# Given problem A
In the Arizona Sandsharks text, on what date was the team founded?

Arizona Sandsharks
- Founded: 1992
- Ground: America West Arena Phoenix, Arizona
- Capacity: 15,505
- League: Continental Indoor Soccer League

= Arizona Sandsharks =

Arizona Sandsharks was a U.S. indoor soccer team that played in the Continental Indoor Soccer League (CISL). It was founded in 1992 and folded in 1997, along with the CISL.

==Club history==
The Sandsharks were founded on August 3, 1992, under the ownership of Jerry Colangelo, owner of the NBA's Phoenix Suns, as a founding member of the Continental Indoor Soccer League. Unfortunately, the 'Sharks were unsuccessful on the turf as the club missed the playoffs in all four of its seasons in the CISL. At the box office, the 'Sharks record was mixed: they did manage higher-than-league average crowds at America West Arena in three of its four seasons, but still only drew 5,331 fans per match. (Summertime indoor soccer proved not to be very lucrative, as the CISL itself averaged only 5,464.)

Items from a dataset
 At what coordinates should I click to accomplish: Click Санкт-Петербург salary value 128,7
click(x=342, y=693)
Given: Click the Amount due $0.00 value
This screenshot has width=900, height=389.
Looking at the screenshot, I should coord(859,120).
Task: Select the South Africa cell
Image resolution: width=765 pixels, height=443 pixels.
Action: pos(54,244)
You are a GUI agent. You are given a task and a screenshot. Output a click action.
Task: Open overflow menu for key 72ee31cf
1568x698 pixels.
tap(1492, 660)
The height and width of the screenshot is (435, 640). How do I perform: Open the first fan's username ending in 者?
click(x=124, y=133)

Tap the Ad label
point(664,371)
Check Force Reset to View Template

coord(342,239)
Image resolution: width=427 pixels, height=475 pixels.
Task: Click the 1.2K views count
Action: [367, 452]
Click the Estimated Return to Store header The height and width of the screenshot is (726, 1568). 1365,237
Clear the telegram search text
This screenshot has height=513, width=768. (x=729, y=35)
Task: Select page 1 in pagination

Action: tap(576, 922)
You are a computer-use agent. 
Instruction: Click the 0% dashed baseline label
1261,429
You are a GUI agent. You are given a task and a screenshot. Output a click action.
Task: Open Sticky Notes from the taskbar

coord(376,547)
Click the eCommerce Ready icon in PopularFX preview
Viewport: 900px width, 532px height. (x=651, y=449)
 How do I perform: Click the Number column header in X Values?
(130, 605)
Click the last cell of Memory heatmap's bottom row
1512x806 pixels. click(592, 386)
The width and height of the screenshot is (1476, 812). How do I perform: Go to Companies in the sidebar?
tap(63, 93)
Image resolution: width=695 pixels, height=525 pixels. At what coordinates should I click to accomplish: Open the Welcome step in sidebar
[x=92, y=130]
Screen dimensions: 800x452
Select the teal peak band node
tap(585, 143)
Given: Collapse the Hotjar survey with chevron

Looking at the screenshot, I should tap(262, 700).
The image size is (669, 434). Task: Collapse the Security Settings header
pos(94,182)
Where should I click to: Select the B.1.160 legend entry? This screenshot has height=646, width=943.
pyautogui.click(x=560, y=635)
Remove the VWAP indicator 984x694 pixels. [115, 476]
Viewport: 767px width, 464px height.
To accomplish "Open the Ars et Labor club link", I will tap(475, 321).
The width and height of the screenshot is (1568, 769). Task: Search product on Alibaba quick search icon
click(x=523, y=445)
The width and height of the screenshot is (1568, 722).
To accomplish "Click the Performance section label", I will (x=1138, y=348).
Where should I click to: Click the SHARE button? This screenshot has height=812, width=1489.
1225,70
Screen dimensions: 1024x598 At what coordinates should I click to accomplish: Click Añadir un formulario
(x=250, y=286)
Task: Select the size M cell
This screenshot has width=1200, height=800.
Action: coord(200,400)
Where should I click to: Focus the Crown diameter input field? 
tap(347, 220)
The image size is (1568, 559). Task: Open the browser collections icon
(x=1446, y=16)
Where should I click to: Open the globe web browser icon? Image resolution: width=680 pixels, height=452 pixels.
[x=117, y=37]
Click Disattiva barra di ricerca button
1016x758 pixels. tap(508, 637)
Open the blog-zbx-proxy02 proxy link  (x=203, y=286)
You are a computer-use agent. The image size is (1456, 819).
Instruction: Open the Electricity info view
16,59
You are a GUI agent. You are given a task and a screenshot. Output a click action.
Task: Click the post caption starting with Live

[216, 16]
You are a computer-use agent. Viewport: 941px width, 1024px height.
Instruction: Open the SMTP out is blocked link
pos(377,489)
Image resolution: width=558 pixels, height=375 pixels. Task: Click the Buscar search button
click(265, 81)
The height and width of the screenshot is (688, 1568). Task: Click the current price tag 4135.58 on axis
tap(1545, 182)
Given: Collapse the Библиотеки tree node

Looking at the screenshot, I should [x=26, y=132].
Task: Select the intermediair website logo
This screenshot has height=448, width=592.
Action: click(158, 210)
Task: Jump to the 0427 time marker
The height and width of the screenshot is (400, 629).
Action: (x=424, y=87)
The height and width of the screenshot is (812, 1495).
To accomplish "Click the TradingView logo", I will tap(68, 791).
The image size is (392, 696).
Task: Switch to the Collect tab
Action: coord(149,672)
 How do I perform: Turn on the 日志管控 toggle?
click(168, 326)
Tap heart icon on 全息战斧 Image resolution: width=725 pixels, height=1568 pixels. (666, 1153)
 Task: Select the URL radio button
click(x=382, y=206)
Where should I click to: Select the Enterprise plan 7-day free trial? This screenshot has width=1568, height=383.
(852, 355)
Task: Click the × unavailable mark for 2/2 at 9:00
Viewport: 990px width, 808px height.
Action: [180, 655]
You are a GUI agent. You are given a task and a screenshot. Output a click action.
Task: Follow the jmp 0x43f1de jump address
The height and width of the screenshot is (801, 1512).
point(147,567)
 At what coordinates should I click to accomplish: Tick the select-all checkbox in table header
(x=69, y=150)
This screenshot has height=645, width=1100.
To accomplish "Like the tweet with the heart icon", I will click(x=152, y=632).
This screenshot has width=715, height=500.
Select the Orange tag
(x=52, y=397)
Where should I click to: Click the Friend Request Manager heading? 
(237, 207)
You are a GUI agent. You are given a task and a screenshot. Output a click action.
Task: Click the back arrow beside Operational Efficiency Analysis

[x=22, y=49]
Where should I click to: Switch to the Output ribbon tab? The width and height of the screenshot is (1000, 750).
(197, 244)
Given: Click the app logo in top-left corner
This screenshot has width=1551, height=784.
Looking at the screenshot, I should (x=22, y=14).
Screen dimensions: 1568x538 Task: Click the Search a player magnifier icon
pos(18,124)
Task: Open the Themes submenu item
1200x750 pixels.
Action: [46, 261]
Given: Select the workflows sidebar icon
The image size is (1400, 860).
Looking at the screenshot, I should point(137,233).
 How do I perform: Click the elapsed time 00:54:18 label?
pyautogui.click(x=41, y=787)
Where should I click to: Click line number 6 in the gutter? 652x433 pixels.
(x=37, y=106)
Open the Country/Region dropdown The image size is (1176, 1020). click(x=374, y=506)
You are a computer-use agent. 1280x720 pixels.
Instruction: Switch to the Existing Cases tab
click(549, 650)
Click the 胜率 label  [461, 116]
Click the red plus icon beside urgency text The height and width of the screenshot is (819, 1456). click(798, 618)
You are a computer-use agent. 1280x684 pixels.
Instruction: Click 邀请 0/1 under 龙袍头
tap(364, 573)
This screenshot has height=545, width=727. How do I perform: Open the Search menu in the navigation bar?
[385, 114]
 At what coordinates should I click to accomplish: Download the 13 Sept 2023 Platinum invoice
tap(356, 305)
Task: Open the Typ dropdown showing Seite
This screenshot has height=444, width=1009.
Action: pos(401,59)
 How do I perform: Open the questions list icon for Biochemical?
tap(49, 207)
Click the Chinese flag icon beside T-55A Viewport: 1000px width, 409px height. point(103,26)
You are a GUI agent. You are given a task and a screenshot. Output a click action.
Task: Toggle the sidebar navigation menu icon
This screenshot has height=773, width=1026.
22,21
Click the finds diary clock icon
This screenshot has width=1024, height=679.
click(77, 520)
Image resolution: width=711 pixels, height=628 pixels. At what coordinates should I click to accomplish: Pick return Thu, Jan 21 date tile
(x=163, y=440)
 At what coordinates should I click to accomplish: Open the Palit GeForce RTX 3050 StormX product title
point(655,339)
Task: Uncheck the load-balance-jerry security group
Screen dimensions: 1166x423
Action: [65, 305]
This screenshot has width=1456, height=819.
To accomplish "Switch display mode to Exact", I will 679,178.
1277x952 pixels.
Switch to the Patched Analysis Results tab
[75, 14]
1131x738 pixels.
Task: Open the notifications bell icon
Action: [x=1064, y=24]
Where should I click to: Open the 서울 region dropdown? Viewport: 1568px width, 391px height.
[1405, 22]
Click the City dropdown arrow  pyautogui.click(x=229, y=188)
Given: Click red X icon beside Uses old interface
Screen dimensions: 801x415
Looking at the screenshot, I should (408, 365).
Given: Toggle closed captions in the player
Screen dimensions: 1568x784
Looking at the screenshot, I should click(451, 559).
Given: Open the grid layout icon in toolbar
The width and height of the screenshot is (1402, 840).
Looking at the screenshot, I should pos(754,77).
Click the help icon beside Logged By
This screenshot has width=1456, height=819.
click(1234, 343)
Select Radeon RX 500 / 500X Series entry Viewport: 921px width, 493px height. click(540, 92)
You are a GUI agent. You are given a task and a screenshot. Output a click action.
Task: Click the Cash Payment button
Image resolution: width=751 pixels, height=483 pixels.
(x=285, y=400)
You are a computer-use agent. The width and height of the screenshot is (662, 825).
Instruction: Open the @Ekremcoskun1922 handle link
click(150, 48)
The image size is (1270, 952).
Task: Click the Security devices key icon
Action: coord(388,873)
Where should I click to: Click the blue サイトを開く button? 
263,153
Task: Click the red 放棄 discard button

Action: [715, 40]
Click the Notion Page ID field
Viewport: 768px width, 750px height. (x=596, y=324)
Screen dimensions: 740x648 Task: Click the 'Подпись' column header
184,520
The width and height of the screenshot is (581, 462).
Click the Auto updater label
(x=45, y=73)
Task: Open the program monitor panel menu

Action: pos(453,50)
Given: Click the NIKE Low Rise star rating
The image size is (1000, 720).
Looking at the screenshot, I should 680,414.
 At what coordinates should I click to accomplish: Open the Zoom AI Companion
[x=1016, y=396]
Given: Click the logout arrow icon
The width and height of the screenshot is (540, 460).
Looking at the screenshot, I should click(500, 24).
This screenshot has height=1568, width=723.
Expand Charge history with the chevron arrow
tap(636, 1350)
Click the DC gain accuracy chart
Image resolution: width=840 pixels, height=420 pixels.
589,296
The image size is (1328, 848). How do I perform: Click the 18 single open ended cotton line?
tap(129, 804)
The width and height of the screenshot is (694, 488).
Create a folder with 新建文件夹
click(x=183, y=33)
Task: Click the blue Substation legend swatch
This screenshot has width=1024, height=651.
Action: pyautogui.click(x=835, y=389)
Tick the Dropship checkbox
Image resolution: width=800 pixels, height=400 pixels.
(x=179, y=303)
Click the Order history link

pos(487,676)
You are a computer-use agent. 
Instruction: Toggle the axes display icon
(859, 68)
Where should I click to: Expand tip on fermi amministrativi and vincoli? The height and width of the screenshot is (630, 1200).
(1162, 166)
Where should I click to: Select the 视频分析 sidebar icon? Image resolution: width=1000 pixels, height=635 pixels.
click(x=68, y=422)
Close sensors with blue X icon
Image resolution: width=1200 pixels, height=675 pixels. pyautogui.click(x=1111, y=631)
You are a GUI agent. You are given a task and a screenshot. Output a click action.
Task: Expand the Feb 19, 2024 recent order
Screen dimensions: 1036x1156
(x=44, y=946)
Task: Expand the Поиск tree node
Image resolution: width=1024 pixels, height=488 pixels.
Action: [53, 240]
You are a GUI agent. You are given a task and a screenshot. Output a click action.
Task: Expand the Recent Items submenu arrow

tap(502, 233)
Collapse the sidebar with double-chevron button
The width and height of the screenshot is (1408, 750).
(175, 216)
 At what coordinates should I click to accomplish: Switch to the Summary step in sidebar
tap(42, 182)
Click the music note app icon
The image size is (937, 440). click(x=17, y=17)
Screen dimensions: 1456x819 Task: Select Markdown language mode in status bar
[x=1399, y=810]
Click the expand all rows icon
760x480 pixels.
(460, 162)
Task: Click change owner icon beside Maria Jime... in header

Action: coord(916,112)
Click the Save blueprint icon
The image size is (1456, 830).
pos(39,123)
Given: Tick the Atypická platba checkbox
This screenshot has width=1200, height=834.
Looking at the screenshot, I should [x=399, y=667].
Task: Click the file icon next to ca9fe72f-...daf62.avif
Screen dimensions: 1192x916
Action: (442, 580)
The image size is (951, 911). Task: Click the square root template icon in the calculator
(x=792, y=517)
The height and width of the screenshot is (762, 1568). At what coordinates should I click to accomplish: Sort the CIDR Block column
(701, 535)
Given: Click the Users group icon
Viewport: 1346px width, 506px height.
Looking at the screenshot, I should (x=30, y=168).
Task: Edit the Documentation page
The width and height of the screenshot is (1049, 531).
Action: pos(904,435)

# Given problem B
Please revise the records between the lines holding "Click the last" and "tap(63, 93)", inclusive, changing "sidebar" to "side panel" and keeping everything else the same. Return only those lines.

# Exercise solution A
August 3, 1992.

# Exercise solution B
Click the last cell of Memory heatmap's bottom row
1512x806 pixels. click(592, 386)
The width and height of the screenshot is (1476, 812). How do I perform: Go to Companies in the side panel?
tap(63, 93)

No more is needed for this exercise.